### Work required
In the aquarium forum thread, what bulb does the person with two 25-gallon tanks currently have?

### Excerpted passage
Makes me think of my mothers tank.

She has a fishtank, she cleans the algae off it every now and then, if the filter clogs up she cleans it out. Never does a water change. Never did a cycle. Never lost a fish.

My, constantly cleaning, constantly water changing, constantly fussing over nitrates and etc, lost many many fish.

...I may start ignoring my tank. I don't know if I have enough live plants to consider it planted, have atleast 20 seperate storks of planted foliage in my 100 litre tank.. surely enough??
 
So basically, if I don't want all that hassle of monitoring all the millions of level like nitrates and nitrites, just plant up my tank heavily and my fish should thrive??
 
can i just but in a min...it's not as easy as 'just fill your tank up, plant it and leave it', in a planted tank we don't tend to use test kits as our ferts and C02 can give us false negatives on test readings. A lot of this all depends on your lighting, ferts, flow and C02.

if your wanting to go down this road (which i personally wouldn't recommend to a newb), give us some more details about your tank.
 
K I have 2 25g tanks (which i've had for 15 years now, but have been away from rish rearing for maybe 10 out of those 15). I have 2 cichlids in 1 tank but I am about to give them away; I want to start fresh with platys so you could say I have 2 new tanks. Only thing that concerns me is lighting: I have a philips 20w bulb, and after doing some research today, I realize that they are designed for the home. I know I have to up the wattage, but can i still use the same type of bulbs? The lights I see in my fish stores are much thinner and don't fit into my light fixture (as I said the thing is ancient). Maybe I just have to put out some $$ and get new fixtures and lighting huh? All this cycling and stuff is really new to me, back then I never heard of such a thing. So that's why this planted tank thing really caught my interest. Just doing as much reading and research as I can, and this seems to be an excellent place. Thanks for the reply btw
 
UNV Rasta, me and you both (Fishy16's Mum)Things have changed so much since back then its so confusing! I have 2x 30w Bulbs in my new Aquatropic 100(is this ok for the plants?). Im setting it up slowly and have my bog wood soaking but i want to plant loads and have a more natural than decorative tank. Im not using CO2 and im interested in the fertalisation, is it weekly and do you have to have anything under the gravel or will the plants take without it and do well?
 
ive been trying to explain this to my son and trying to get him to put in way more plants than he has, and is getting loads of problems with his nitrates ect. You just made me a happy( and smug) Mum

Show him pictures of high end aquascaping, IAPLC / AGA competition tanks. Maybe the competitive edge added to the beauty of some of these creations will sway him :)

### Input data
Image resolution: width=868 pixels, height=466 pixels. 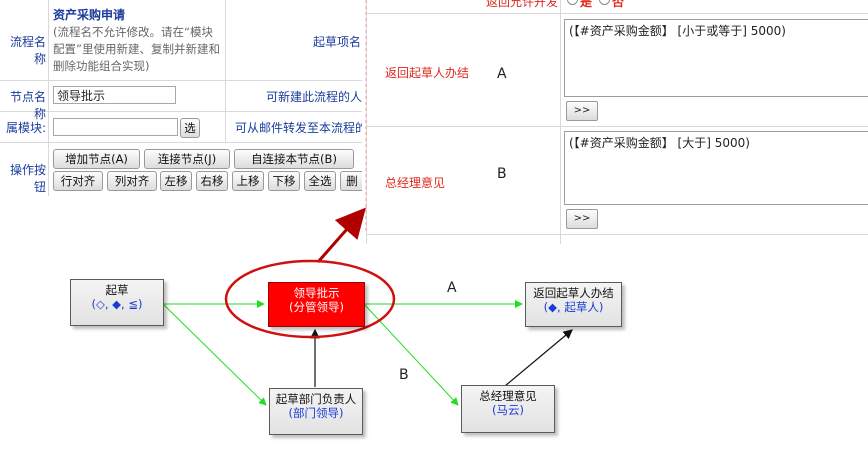 What do you see at coordinates (316, 307) in the screenshot?
I see `node-leader-sub: (分管领导)` at bounding box center [316, 307].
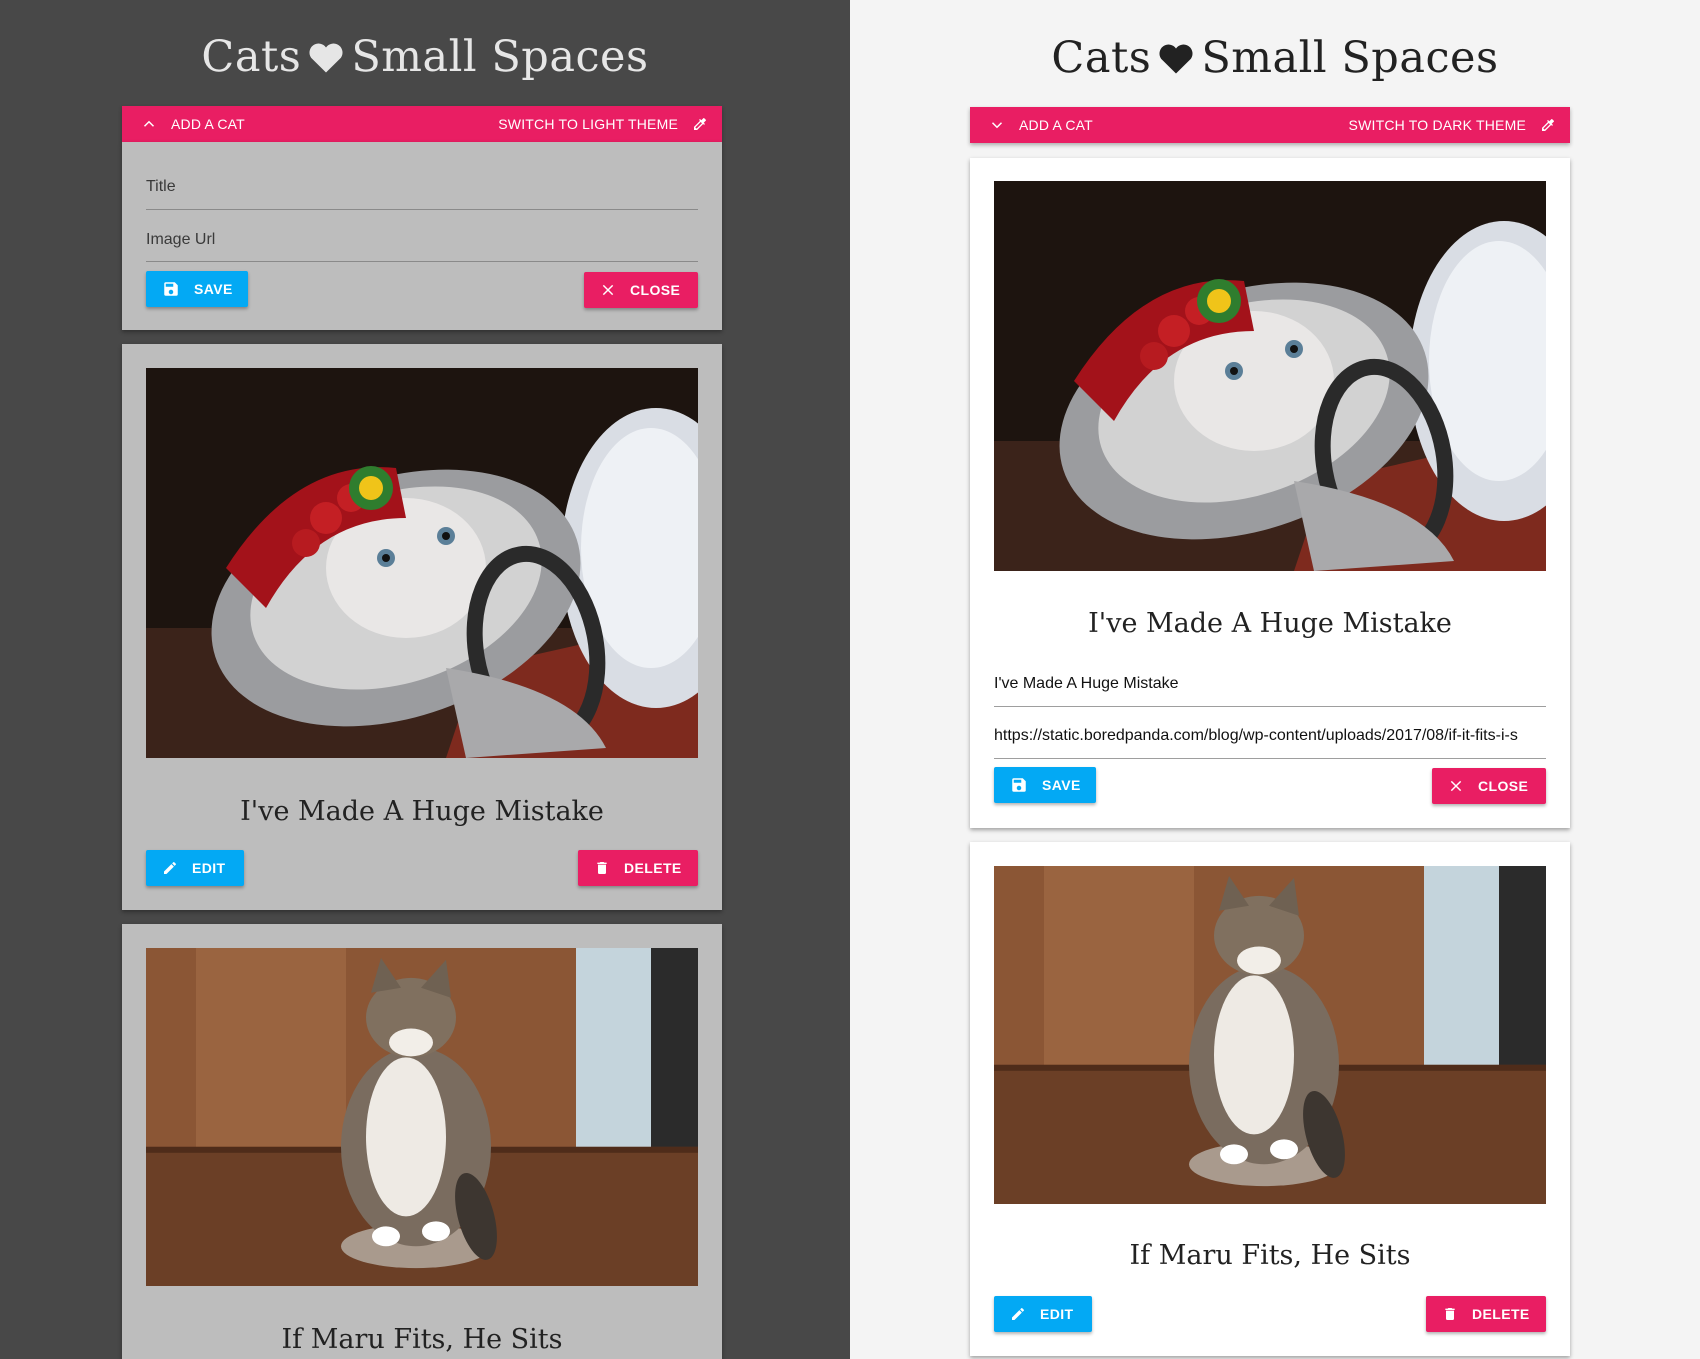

### Worked solution
A Philips 20-watt bulb.